41.23% (2.4M), awesome! That means that now we’re at a total combined percentage of 26%! But, ok, come on… let’s push it farther. How low can we go?

Let’s try --best with --brute…:

$ upx --best --brute marill
                       Ultimate Packer for eXecutables
                          Copyright (C) 1996 - 2013
UPX 3.91        Markus Oberhumer, Laszlo Molnar & John Reiser   Sep 30th 2013

        File size         Ratio      Format      Name
   --------------------   ------   -----------   -----------
   6073248 ->   1574868   25.93%  linux/ElfAMD   marill

Packed 1 file.

25.93%, which is 1.6M! AWESOME! That’s 17% of the original size! 1.6M is very manageable, and makes distributing your application/utility much faster.

What to do from here?

If you are following the above guide, you are likely making a user-facing application, and not a library. Meaning you probably have a Makefile or some form of script to build it for you, if your application requires external files, you are building things into a .tar.gz or .zip file, etc. How I currently tackle the above processes in my applications and utilities is by using a Makefile. See a very long example of one of these here or maybe here.

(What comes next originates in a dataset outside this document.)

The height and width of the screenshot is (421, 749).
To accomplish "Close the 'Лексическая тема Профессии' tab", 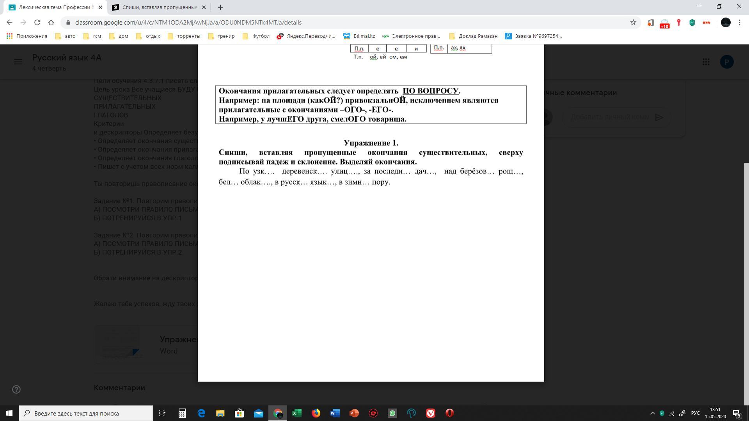I will [x=101, y=7].
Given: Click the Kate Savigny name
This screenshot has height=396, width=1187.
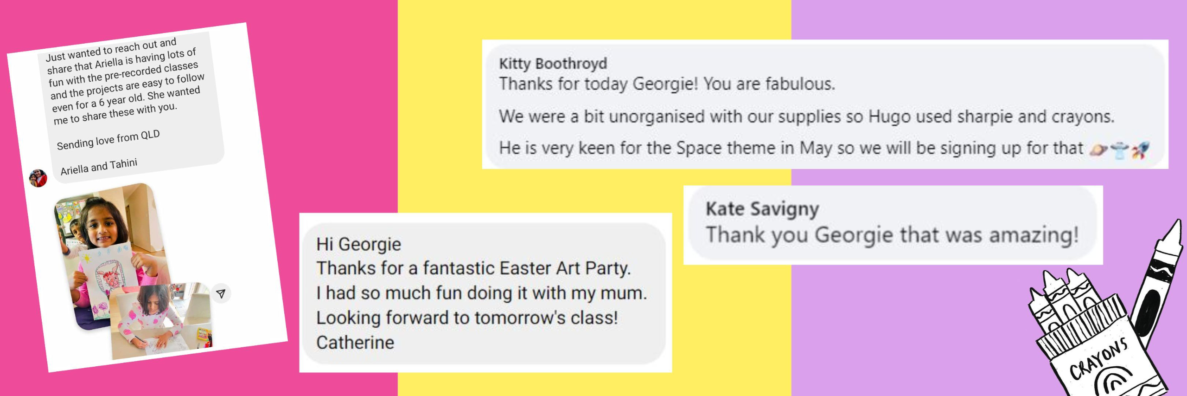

Below is a good starting point for a Go project’s Makefile:

.DEFAULT_GOAL := build

BINARY=your-package-name

LD_FLAGS += -s -w

compress:
	(which upx > /dev/null && upx -9 -q ${BINARY} > /dev/null) || echo "UPX not installed"

build:
	rm -vf ${BINARY}
	go build -ldflags "${LD_FLAGS}" -v -o ${BINARY}

Simply run the above with:

$ make build compress

Or without compression:

$ make build # (or just 'make' will select build by default)

Caveats?

Using the above methods, there are a few caveats and downsides that should be noted, as shown below.

  • If you are using Go pre-1.5, I would not recommend using the first method to shrink the size of your binaries. Simply because users have experienced very weird crashes and issues with those flags pre-1.5.
  • If you are using Go pre-1.5, you will also likely need to change the syntax of the ld-flags functionality, because this has changed in 1.5 to use the method I used above.
  • UPX does not work with all binary types. You can run upx --help to get a full list of what is supported, and what isn’t. Most x86 and x64/amd binary types are supported, however you may have issues compressing things on arm, and freebsd (and other less popular architectures/binary types).
  • UPX using the --brute method and --best method does take a bit of time (1-2 minutes on my i7 laptop, with 12gb of ram). However, just dropping --brute will make it much faster with still a considerable size decrease.
  • As mentioned above with using the -s and -w LD_FLAG options, this may make using things like GDB much more difficult, though this should not be an issue in most cases (and, you should be using Delve!)

Now Go have some fun with your small binaries! (see what I did there!)